- _WHAT YOU HAVE TO DO_: Only the lines from the one holding "You are a computer-use agent. This" to the final line of the material below belong in the answer, transcribed exactly.

● ● ●

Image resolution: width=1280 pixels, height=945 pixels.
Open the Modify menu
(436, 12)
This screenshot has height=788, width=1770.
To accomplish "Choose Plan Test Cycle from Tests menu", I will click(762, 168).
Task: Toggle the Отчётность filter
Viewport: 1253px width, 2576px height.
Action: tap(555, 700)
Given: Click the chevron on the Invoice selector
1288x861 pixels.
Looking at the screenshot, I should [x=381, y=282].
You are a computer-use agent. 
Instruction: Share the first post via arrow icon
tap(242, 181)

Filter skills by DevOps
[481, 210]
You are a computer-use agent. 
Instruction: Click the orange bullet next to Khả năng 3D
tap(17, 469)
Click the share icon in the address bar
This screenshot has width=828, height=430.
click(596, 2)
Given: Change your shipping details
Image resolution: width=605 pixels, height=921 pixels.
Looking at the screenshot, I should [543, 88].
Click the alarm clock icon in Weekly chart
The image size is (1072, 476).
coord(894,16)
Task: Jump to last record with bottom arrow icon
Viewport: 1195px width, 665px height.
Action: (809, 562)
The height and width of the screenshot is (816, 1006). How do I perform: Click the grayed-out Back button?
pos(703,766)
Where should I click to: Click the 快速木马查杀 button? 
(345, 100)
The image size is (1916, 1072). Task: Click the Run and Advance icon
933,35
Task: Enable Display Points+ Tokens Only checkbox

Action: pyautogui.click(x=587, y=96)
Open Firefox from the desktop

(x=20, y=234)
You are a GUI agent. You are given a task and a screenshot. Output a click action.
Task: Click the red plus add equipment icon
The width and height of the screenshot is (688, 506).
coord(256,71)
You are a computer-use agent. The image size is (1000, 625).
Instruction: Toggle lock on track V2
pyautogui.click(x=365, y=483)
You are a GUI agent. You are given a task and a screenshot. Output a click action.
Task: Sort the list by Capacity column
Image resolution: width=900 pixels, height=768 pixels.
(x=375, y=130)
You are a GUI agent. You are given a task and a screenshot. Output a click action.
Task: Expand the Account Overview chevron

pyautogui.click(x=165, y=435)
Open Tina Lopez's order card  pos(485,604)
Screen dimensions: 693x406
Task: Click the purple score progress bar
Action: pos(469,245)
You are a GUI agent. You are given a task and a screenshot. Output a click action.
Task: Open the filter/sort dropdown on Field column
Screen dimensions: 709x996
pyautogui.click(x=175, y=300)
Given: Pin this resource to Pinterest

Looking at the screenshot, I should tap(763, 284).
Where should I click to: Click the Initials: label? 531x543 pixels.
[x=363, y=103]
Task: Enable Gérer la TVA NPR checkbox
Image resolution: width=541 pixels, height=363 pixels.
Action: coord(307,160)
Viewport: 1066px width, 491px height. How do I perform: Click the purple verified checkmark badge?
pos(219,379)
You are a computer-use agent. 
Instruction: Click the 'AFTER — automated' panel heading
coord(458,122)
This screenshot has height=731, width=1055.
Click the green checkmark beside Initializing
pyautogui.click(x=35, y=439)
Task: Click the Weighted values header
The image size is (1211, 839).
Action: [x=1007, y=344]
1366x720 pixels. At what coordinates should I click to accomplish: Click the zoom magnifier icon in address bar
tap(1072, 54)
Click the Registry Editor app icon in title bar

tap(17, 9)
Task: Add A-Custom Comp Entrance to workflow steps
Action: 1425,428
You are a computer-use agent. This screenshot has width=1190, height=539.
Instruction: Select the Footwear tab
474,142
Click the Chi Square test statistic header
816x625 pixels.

● ● ●

- _YOUR SOLUTION_:
You are a computer-use agent. This screenshot has width=1190, height=539.
Instruction: Select the Footwear tab
474,142
Click the Chi Square test statistic header
816x625 pixels.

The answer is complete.